II. Lithistida.—Tetractinellida with branching scleres (desmas), which may or may not be modified tetrad spicules, articulated together to form a rigid network. Triaene spicules may or may not be present in addition.

Order I. Choristida.

Plakina monolopha, from the Adriatic and Mediterranean, furnishes a connecting link between the Rhagon stage and other Tetractinellida. The choanosome is simply folded; there is no distinct ectosome; the chambers are eurypylous. The skeleton consists of microcalthrops and their derivatives. The hypophare is well developed. Plakina thus shows a certain amount of resemblance to Oscarella (p. [196]), with which it shares the very remarkable possession of flagellated pinacocytes.

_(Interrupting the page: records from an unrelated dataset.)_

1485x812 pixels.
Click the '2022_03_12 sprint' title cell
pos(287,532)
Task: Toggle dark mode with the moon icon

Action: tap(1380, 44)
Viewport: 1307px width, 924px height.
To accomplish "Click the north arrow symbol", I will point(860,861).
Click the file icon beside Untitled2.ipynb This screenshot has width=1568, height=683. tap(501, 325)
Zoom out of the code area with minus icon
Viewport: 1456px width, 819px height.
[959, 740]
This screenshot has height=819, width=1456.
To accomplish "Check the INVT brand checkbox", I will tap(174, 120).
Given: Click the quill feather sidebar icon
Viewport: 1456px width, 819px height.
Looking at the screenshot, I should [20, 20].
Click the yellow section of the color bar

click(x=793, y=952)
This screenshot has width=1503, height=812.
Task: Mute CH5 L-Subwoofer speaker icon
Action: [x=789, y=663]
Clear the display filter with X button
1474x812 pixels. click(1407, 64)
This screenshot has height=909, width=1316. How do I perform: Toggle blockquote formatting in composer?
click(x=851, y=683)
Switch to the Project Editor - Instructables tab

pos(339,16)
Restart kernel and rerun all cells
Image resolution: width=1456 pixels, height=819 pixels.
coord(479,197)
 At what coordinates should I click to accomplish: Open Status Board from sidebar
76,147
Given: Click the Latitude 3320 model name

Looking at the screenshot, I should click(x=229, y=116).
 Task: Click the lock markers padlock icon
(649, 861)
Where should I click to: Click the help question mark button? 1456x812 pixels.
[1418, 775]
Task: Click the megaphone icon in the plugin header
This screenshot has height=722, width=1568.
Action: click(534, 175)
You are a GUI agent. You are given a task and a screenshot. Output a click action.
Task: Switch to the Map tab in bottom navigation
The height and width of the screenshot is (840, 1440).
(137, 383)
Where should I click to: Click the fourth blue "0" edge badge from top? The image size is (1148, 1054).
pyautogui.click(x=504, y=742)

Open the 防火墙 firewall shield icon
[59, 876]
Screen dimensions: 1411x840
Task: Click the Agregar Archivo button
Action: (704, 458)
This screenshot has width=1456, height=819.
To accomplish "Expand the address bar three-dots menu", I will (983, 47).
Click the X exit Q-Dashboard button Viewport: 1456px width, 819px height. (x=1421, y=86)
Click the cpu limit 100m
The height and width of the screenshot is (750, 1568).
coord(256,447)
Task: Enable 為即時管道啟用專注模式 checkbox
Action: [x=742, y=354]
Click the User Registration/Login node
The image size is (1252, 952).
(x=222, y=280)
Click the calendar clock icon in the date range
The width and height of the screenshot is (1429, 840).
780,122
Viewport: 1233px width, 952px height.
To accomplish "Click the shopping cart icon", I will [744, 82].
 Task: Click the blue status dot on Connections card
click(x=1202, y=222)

One of the species of Tetilla, T. pedifera, continues the series. The folds of its choanosome are more complicated than in P. monolopha, and their outer ends are bridged together by a thin layer of ectosome (cf. species of Sycon among Calcarea); the chambers are still eurypylous.

The skeleton reaches a high level: it includes oxeas and triaenes radiately disposed and microscleres (sigmata) scattered throughout the dermal layer. The British Poecillastra compressa from the north of Scotland and Orkney and Shetland is at about the same stage of development, being without cortex and having eurypylous chambers, but it is not so good an example, as the folds of its choanosome are confused.

Fig. 105.—Diagrammatic vertical sections of A, Rhagon; B, Plakina; C, Tetilla pedifera.

From T. pedifera we pass to the other species of Tetilla and all the higher genera of Choristida; these possess a cortex not of homologous origin in the various cases, but probably to be classified under one of two heads, typified by Stelletta and Craniella respectively (Fig. 106).

Fig. 106.—A, Craniella type; B, Stellettid type. ch, Chone; co, collenchyma; d.o, dermal ostia; fb, fibrous tissue; i.c, intercortical cavity; sd, subdermal cavity; sp, sphincter. (After Sollas.)